Finding the People in the Picture

This fall, I will be teaching an introductory qualitative research course. My own dissertation research used a qualitative methodology to learn more about how teachers plan for the use of technology. I interviewed and observed teachers at work in their classrooms with their students. I wrote short vignettes describing that work and the challenges they faced from high-stakes testing to inadequate access to resources. While I’m sure my research will not have much of any impact, I am proud of the way I represented the complexity of the classroom through the voice of the teachers.

For me, that’s the value of this kind of research. Certainly, quantitative research with its percentages and statistics and measures of error, is useful for wider “big picture” sort of research, providing access to general trends and suggestions for practices that might lead to greater success in whatever given area is being studied. But, qualitative research paints a different picture, of the people themselves, the ones who make saying anything definitive about education very difficult. I am often much more interested in those personal stories and insights than in the big picture ideas because they remind us that education is first, and foremost, about human beings.

If you’ve been following the news about the school in Rhode Island that had decided to fire all its teachers as part of its reform efforts, you’ve seen a glimpse of this tension between the big picture and the individual people. The latest news is that the administrators and teachers have negotiated an agreement and they will not be fired after all. My thoughts about the agreement itself are for another post, what I’m interested in here is the way the story plays out in the version I read at NPR.

You have to scroll all the way to the bottom to find the people in the story.
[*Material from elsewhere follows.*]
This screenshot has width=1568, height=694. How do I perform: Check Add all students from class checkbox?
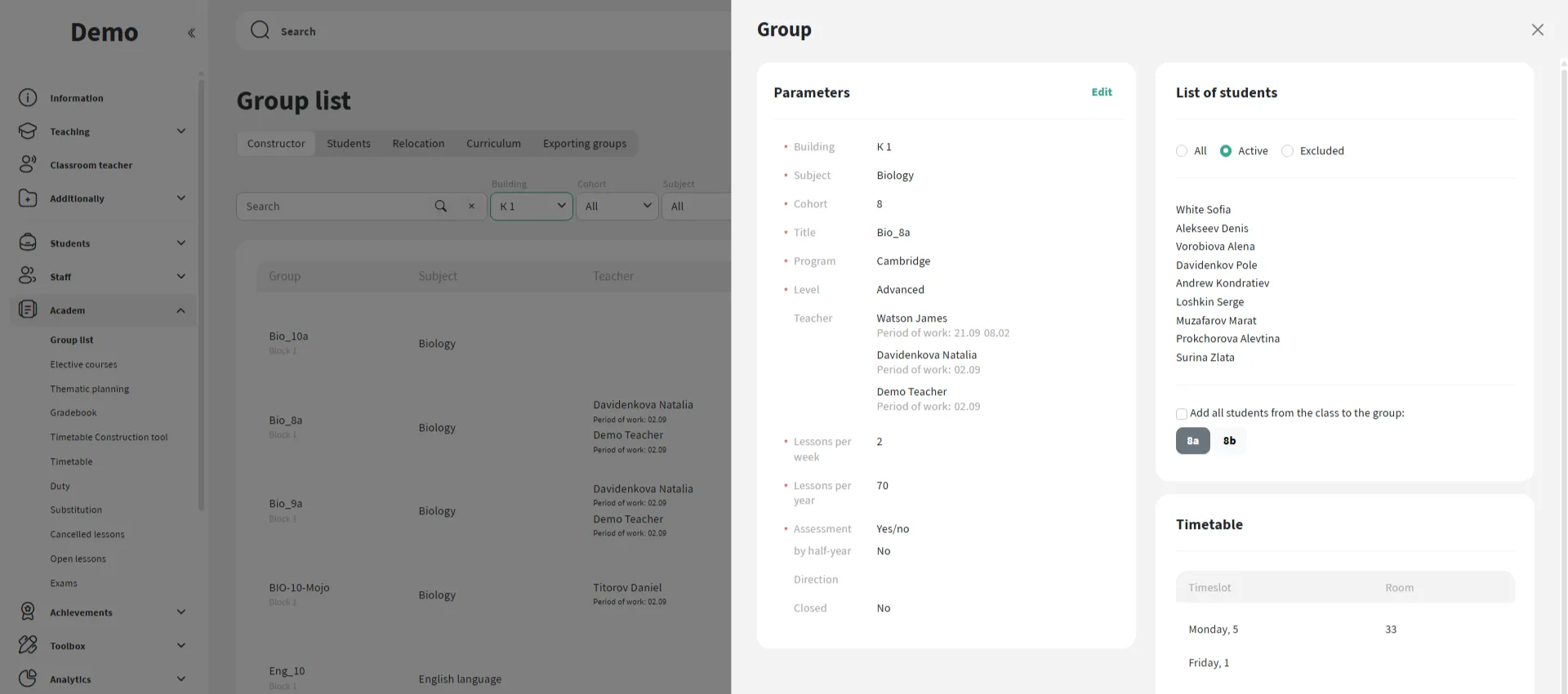click(1182, 414)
The teachers are only present in the person of the union boss while the school district itself is represented by the Superintendents and a state administrator. They aren’t really “people” in my book but talking points who are saying all the right things about this agreement and the efforts they are making to improve education in their district. Even the Obama administration plays a role, but again, one that is preordained and peppered with words like “accountability” and “chronically underperforming.”
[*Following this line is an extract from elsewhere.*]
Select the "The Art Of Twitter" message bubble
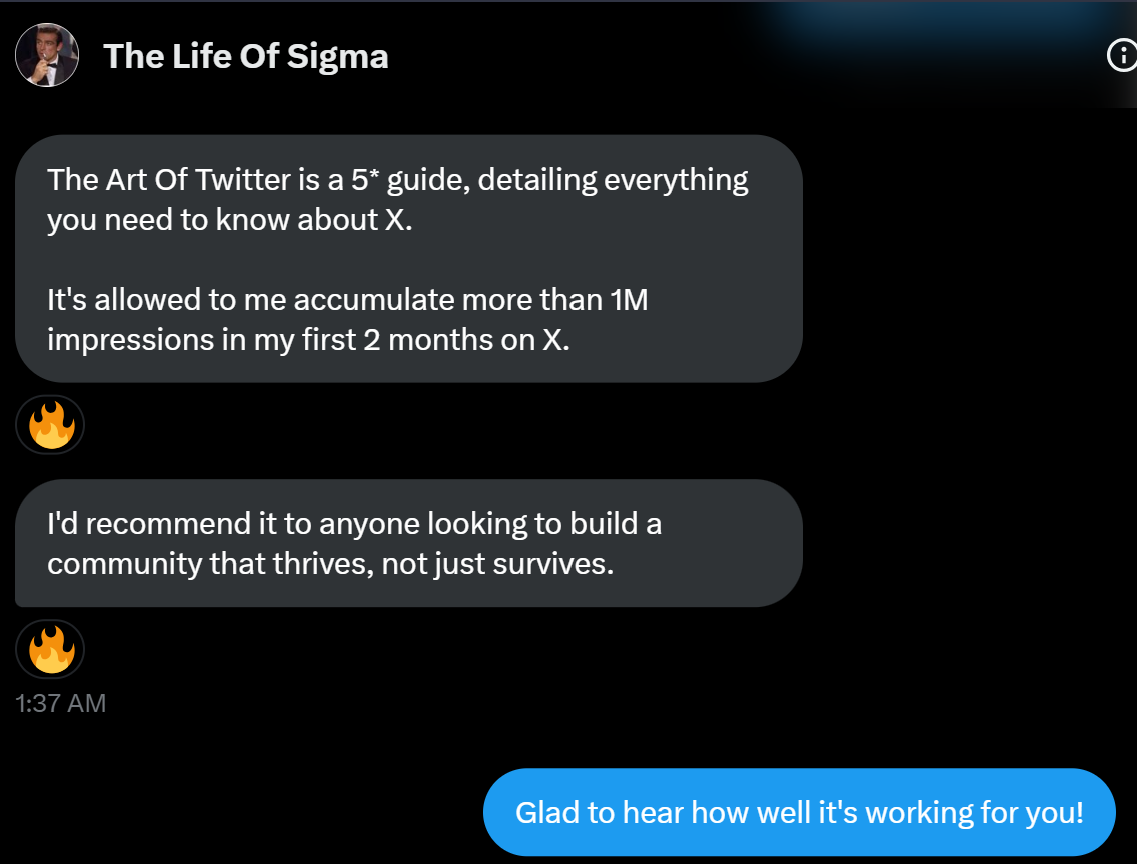1138x864 pixels. (408, 258)
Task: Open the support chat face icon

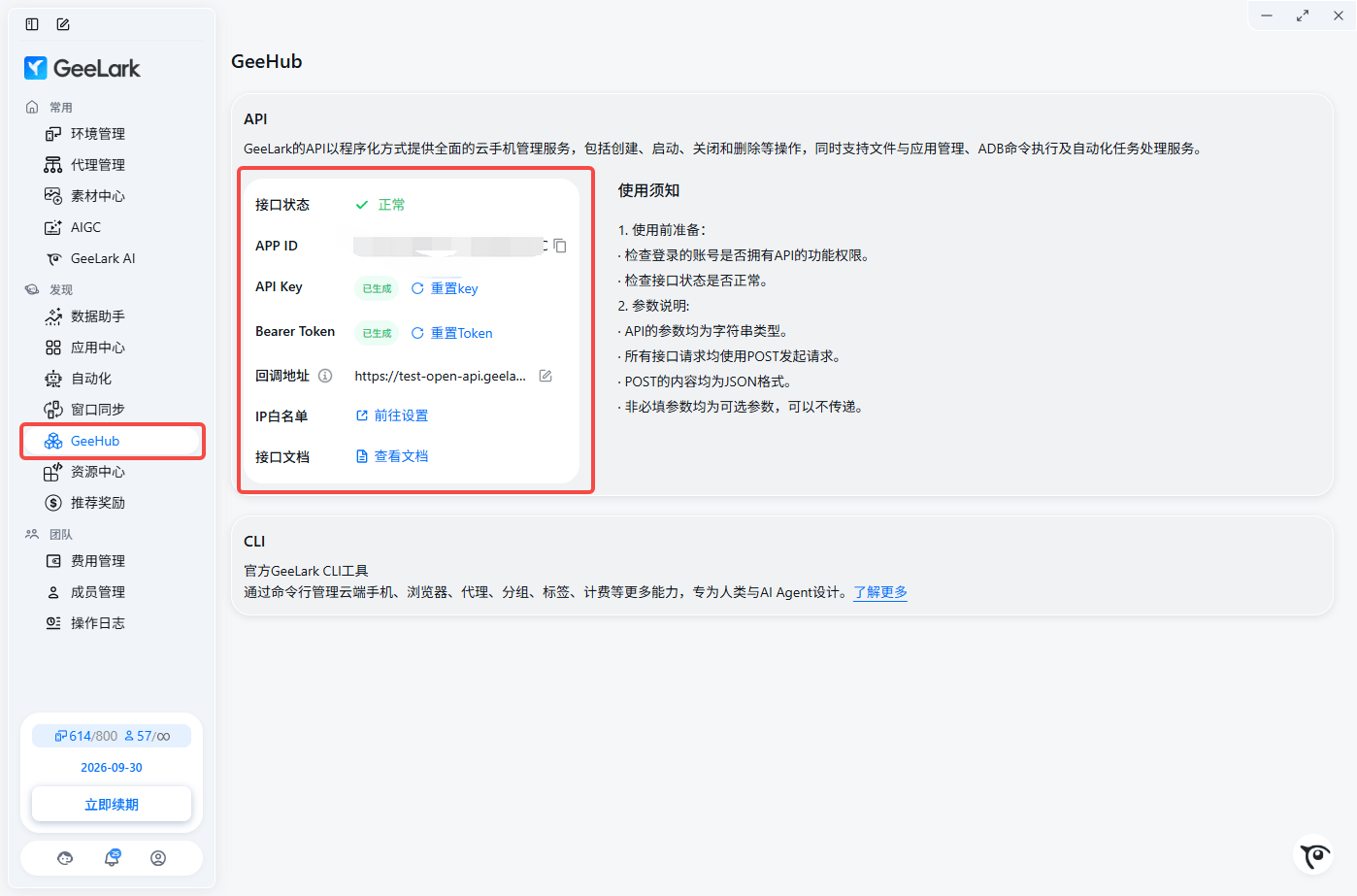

But there, in the last few sentences are the people: the parents and students who haven’t been involved in the agreement and yet who will be influenced by its outcomes.

The teachers largely have won the support of students and parents, many of whom believe the staff has been made a scapegoat for the woes of a high school in one of the state’s poorest cities. Norma Velez, whose 15-year-old son, Jose, is a sophomore, said she was pleased to see the teachers return. “When the teachers teach to students — some of them — they don’t want to cooperate with the teachers,” Velez said. “They just do what they want, and they hold up the rest of the students.” Julia Pickett, a 17-year-old senior, bristled at the description of the school as failing. “I don’t like that perception of us. I think we’re a great school,” she said. “Just one test score doesn’t determine whether a school is good or bad.”

Here’s that glimpse of the real people behind the “facts” of the story…the brief insight into the kinds of classrooms these teachers face each day. The momentarily glimmer of the idea that the human beings behind the numbers don’t see themselves as failures. And, in support of my own bias, the suggestion that teachers are not the only ones to blame but have been part of a wider failure of imagination throughout the education community that has developed simplistic, easy to evaluate definitions of student achievement and success. It does often get boiled down to a number–just one test score–and the human beings get lost.